Monster lives in Cutesville, where he feels his googly eyes make him unlovable, especially compared to all the “cute, fluffy” kittens, puppies and bunnies. He goes off to find someone who will appreciate him just the way he is…with funny and heartwarming results.

A red, scraggly, pointy-eared, arm-dragging monster with a pronounced underbite clutches his monster doll to one side of his chest, exposing a purplish blue heart on the other. His oversized eyes express his loneliness. Bright could not have created a more sympathetic and adorable character. But she further impresses with the telling of this poor chap’s journey.

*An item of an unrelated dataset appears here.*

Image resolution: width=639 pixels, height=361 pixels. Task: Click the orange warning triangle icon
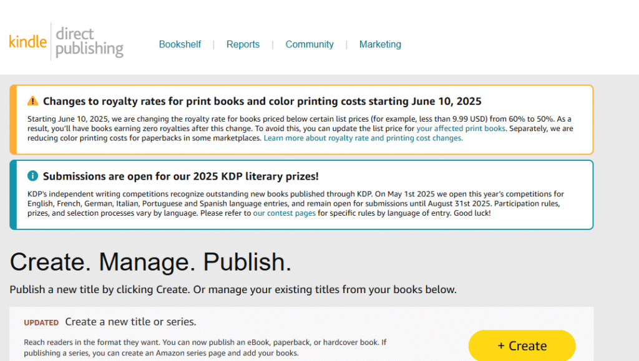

Since Monster is not the “moping-around sort,” he strikes out on his own to find someone who will love him. “He look[s] high” from on top of a hill, and “he look[s] low” at the bottom of the same hill. The page turn reveals a rolling (and labeled) tumbleweed on a flat stretch. Here “he look[s] middle-ish.” Careful pacing combines with dramatic design and the deadpan text to make this sad search a very funny one. When it gets dark and scary, he decides to head back home. A bus’s headlights shine on his bent figure. All seems hopeless—until the next page surprises, with a smiling, orange monster with long eyelashes and a pink heart on her chest depicted at the wheel. And “in the blink of a googly eye / everything change[s].”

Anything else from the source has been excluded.